Institute for National
Strategic Studies - Strategic Forum

Number 55, November 1995

NATO Enlargement:

Sailing between Scylla and Charybdis

by Hans Binnendijk

Conclusions

The NATO enlargement process faces two dangers. The first is that enlargement will proceed too fast. If we move too fast, enlargement could upset a very delicate political process underway in Russia. This has been Europe's concern this year.

The other danger is that if we slow the process too much, we will lose momentum and the process will stall. This may be Europe's concern next year.

NATO needs an enlargement plan that sails deftly between this Scylla and Charybdis.

What Can We Learn from History?

History teaches us the importance of Central and Eastern Europe to world peace. Two World Wars and the Cold War were fought this century primarily over the territory between Germany and Russia.

There have been four previous enlargements of NATO. The lesson is that previously countries either have joined in steps or with conditions.

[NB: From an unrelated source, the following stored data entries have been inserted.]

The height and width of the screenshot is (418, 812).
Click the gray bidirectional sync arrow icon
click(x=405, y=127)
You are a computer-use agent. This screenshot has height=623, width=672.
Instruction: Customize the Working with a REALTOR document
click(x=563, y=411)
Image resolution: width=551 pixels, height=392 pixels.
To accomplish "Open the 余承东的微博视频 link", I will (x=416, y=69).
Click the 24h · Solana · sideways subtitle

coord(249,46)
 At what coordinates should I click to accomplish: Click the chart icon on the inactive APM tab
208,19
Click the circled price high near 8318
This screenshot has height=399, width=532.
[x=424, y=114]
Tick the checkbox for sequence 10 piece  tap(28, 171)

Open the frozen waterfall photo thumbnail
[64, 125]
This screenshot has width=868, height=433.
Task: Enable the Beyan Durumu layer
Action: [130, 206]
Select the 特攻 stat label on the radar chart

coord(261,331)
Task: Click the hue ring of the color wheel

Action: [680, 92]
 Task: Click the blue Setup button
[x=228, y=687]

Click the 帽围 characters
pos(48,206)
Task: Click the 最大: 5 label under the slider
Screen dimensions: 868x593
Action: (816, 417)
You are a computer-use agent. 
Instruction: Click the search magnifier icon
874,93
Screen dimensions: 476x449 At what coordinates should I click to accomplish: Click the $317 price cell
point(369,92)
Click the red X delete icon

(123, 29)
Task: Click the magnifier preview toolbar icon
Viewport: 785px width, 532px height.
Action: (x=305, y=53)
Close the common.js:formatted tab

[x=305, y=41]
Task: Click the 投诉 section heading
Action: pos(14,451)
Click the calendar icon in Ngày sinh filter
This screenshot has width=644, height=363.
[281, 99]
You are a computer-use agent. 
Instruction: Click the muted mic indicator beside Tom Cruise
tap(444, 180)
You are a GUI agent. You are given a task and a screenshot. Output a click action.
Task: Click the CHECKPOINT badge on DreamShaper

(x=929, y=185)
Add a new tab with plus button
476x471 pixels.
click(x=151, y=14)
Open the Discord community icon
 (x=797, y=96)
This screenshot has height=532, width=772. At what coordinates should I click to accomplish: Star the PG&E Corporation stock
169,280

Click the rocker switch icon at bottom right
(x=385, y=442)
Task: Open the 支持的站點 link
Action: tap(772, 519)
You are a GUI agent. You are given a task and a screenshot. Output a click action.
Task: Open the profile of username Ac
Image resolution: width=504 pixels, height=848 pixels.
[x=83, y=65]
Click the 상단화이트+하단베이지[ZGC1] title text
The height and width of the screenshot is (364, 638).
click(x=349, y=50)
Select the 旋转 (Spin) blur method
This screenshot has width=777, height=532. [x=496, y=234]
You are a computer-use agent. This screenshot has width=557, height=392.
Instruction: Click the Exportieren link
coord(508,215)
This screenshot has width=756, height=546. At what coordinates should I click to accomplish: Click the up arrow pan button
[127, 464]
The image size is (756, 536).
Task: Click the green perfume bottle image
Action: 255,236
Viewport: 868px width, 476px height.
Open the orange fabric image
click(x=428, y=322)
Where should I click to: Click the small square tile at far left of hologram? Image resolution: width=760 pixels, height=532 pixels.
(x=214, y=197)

Recent history tells us that the U.S./NATO decision to enlarge was made in phases and without a clear consensus:

Partnership for Peace a Success

In less than two years, PFP has become a true success. It is no longer seen by most partners as a second best alternative to NATO membership, but as a practical way to modernize their armed forces and to become more interoperable with NATO forces.

Twenty-six new partner countries have joined PFP and they are beginning the process of self-differentiation. Sixteen have liaison officers at SHAPE's Partnership Coordination Cell (PCC); and the PCC together with Russian liaison officers participated in planning for the Bosnia IFOR deployment. Fourteen countries are participating in the PFP Planning and Review Process which provides a high degree of military transparency.

The United States has committed $100 million to support PFP activities. Militarily, PFP countries have participated in numerous exercises and significant military events. But PFP is still somewhat schizophrenic. Some see it as a prep school for NATO--others see it as a lasting institution which will perform peacekeeping, humanitarian, and search and rescue functions.

So Why Enlarge?

There are at least four reasons why NATO enlargement has emerged as U.S. policy. The reasons can be personified in four individuals.

And now that enlargement has been promised, a reversal would undermine NATO's credibility in Central Europe.

Impact of Enlargement on Russia

There is not much consensus in Russia today on anything, but there is a consensus among the national security elite against enlargement. There were some mixed diplomatic signals early on which complicated the U.S. assessment. In the fall of l993, for example, Yeltsin at first appeared to accept enlargement and then sent a letter to Western leaders strongly opposing it. Subsequently, Deputy Foreign Minister Georgi Mamedov was sent to negotiate conditions for enlargement, only to have his actions denounced by Yeltsin three months later.

Russian analysts combine enlargement, the Conventional Forces in Europe Treaty (CFE), and decision-making for Bosnia and see the mix as the beginning of a new world system which excludes or limits them. As a result, there is a new "Versailles syndrome" in Russia which stresses that Russia did not lose the Cold War but now it is being humiliated like a vanquished power.

Western analysts believe that the Visegrad states joining NATO should not constitute a military threat to Russia. But if the Baltic states or Ukraine would join, most Russian analysts would see Russia's vital interests threatened. Some Russian analysts are also worried about the further isolation of Kaliningrad and about the loss of arms sales to the Visegrad states.

Perhaps most important in the long run, many Russians believe that NATO enlargement would draw a new line in Europe which would create cultural and economic barriers that would be impossible to overcome.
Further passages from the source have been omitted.